When the U.S. freight market is brought up in Indian logistics boardrooms, a certain kind of optimism emerges. In the press releases, you can practically hear it. Tiger Logistics, a Delhi-based freight forwarder that has been discreetly transporting goods across continents for more than 20 years, recently launched CUBOX, a consolidation service for less-than-container loads that is specifically targeted at the American supply chain market. The launch is being presented as standard. Most likely it isn’t.
To put it simply, CUBOX is a service for shippers who don’t have enough cargo to fill a container. Cargo from several shippers is combined into a single box, shipped across the ocean, and disassembled upon arrival. It’s an outdated notion.
| Field | Detail |
|---|---|
| Company | Tiger Logistics (India) Ltd. |
| Founded | 2000 |
| Headquarters | New Delhi, India |
| Chairman & MD | Harpreet Singh Malhotra |
| New Service | CUBOX – Less-than-Container Load (LCL) consolidation |
| VP, Sales (CUBOX) | Kishan Chand |
| Annual Revenue Target (CUBOX) | INR 100 crore+ |
| Initial Focus | B2B shippers, with U.S. trade lanes a priority |
| Future Expansion | Middle East, Latin America, and Africa |
| Listed On | BSE (Symbol: TIGERLOG) |
It’s intriguing to see who is currently pursuing it and where. A few major consolidators have long controlled the majority of the U.S. LCL market, with smaller firms vying for market share. Tiger Logistics appears to believe there is space for one more, and the figures it is presenting—an annual revenue target of more than INR 100 crore from this service alone—indicate that the company isn’t hiding its aspirations.
It’s difficult to miss the energy when you walk into the new CUBOX office in New Delhi. The team is working with the level of urgency you would expect from a startup, not a 25-year-old business, thanks to the presence of senior personnel from the LCL side of the company. There’s a feeling that management is aware of how limited the window is for this kind of action. American importers are searching for more affordable and adaptable options as they continue to recover from the supply chain whiplash of the early 2020s. In the meantime, Indian exporters are sending more goods west than they have in a long time.
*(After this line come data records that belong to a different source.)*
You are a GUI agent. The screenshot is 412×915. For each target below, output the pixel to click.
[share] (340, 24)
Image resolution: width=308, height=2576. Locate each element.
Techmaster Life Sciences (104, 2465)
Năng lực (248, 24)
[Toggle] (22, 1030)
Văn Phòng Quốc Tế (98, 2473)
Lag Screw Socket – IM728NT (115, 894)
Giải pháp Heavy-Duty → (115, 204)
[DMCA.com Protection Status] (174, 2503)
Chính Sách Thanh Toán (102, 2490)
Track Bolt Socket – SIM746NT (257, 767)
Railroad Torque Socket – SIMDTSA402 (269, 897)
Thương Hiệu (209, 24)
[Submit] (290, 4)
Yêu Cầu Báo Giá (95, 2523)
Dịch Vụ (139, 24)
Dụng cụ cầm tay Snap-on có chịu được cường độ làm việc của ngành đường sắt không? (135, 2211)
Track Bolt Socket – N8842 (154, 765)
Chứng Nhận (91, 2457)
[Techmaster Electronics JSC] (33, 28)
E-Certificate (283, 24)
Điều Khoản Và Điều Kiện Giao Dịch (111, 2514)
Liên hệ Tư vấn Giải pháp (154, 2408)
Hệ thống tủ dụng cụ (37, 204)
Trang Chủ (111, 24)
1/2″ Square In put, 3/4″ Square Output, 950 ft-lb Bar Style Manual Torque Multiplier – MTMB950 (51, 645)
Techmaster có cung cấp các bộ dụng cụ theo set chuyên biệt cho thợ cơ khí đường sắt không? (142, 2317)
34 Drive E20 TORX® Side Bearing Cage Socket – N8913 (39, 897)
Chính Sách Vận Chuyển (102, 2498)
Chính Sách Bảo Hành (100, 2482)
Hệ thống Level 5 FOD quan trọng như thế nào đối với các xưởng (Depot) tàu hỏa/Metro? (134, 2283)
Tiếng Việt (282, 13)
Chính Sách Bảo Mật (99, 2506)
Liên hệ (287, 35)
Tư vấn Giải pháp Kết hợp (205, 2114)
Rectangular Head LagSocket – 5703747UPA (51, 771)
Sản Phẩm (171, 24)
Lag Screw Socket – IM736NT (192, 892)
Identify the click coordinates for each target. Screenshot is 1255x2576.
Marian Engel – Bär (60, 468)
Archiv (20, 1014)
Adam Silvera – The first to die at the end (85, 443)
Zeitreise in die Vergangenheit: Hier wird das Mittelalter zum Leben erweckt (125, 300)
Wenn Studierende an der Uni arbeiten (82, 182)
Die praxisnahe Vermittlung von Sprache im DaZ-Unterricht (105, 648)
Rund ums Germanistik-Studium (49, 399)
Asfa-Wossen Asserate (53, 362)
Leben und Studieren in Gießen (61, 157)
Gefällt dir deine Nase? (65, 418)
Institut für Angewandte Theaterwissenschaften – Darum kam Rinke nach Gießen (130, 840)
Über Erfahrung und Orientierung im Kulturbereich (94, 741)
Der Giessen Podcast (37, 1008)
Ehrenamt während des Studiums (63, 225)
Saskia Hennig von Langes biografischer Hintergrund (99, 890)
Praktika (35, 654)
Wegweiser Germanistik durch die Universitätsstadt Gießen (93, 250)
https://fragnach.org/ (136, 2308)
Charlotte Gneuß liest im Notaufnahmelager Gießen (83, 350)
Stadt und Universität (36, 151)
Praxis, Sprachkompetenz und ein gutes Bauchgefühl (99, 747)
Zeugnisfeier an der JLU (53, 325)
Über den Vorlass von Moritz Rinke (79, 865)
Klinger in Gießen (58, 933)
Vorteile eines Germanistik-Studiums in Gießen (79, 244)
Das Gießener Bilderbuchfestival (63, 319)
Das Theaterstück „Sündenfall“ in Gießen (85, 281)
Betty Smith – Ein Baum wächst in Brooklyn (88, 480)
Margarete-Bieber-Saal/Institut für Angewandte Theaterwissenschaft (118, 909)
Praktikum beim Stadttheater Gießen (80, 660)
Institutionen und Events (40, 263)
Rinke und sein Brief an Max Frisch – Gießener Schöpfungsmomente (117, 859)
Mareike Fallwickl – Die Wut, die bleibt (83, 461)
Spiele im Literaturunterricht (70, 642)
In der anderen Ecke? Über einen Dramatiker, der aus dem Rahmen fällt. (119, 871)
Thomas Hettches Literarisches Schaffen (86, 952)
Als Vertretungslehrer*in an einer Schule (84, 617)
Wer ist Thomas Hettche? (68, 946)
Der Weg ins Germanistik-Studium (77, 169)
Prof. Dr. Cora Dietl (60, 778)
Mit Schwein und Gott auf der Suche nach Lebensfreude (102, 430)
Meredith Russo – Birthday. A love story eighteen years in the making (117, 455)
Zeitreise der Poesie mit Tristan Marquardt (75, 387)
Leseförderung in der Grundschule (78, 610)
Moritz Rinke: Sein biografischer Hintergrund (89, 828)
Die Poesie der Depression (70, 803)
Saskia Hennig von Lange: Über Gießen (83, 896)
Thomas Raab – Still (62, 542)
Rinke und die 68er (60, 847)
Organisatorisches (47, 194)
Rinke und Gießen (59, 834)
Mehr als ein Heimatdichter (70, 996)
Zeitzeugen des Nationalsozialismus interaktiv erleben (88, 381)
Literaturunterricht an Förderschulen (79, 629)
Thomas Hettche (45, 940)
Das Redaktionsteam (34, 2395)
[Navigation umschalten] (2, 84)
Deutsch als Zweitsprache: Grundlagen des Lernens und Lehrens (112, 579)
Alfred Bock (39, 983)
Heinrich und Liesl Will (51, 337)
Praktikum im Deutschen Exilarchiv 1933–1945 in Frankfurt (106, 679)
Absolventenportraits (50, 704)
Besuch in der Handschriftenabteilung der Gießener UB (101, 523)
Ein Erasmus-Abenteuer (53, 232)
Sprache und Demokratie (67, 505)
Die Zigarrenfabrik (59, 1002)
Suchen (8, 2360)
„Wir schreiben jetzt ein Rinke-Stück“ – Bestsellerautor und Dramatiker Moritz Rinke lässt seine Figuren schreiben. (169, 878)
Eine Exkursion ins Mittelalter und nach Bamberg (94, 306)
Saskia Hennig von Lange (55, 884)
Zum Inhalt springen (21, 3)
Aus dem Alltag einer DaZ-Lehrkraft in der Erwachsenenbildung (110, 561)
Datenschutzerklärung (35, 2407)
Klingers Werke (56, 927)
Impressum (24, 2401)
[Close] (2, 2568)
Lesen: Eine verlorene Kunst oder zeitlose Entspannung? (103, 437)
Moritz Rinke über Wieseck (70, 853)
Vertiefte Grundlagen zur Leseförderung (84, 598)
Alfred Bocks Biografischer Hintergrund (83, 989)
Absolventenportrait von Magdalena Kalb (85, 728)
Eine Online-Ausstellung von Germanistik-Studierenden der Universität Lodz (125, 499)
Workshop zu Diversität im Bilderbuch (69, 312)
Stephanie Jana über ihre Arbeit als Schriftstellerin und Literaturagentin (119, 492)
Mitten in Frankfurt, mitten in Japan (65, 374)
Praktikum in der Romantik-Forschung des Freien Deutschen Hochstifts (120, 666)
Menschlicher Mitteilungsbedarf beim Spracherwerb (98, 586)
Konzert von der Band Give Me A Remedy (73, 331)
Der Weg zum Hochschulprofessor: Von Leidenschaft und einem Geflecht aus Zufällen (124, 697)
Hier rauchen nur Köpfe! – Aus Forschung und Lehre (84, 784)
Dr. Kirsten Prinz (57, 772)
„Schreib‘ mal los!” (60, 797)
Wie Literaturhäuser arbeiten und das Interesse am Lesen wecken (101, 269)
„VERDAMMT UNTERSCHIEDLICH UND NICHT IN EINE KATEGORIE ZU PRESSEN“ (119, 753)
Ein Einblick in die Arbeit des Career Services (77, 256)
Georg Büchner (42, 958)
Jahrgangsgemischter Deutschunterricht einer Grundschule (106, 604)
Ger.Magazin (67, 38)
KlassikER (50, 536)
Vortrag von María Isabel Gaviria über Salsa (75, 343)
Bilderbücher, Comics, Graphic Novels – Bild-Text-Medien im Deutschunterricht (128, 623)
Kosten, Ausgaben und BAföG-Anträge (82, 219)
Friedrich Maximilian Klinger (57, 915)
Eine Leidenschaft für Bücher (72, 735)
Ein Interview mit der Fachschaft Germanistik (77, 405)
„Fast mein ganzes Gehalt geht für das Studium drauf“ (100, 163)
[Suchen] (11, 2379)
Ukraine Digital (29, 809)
Tiger Logistics CEO Harpreet Singh Malhotra has been open about the purpose of CUBOX. He has characterized it as a means of strengthening the company’s hold on international logistics and opening up new revenue streams. The official line is that. According to the unofficial interpretation, Tiger is acting before the larger players further consolidate because it believes that the U.S. market is sufficiently fragmented to be vulnerable. That might be a true reading. Another possibility is that the timing is too tight.
The technology layer is what gives CUBOX a chance. Real-time visibility, route optimization, and cargo tracking. Investors appear to think that these unglamorous tools are what set the upcoming generation of freight consolidators apart from the old crowd. The VP of Sales at CUBOX, Kishan Chand, has discussed changing the B2B logistics environment. bold words. Nobody is yet able to respond to the question of whether the rhetoric and execution match.
In recent years, there have been a hundred different ways to tell the story of the American supply chain. shortages of trucks. port congestion. onshore. reshoring. friend-shoring. The smaller and mid-sized importer—the kind that ships forty cubic meters at a time—has frequently been overlooked throughout it all. On paper, at least, CUBOX is designed for that client. Tiger Logistics will have created something truly beneficial if it succeeds. If it doesn’t, the business will become one of many international forwarders who misjudged the stubbornness of the U.S. market.
As you watch this play out, it’s difficult to ignore how frequently the next major logistics story comes out quietly. One of those could be CUBOX. Or it might not. In any case, the action is a sign of something bigger—an Indian logistics company ready to set up shop in American waters at a time when the majority of its competitors are still turning inward. The upcoming year will reveal a lot.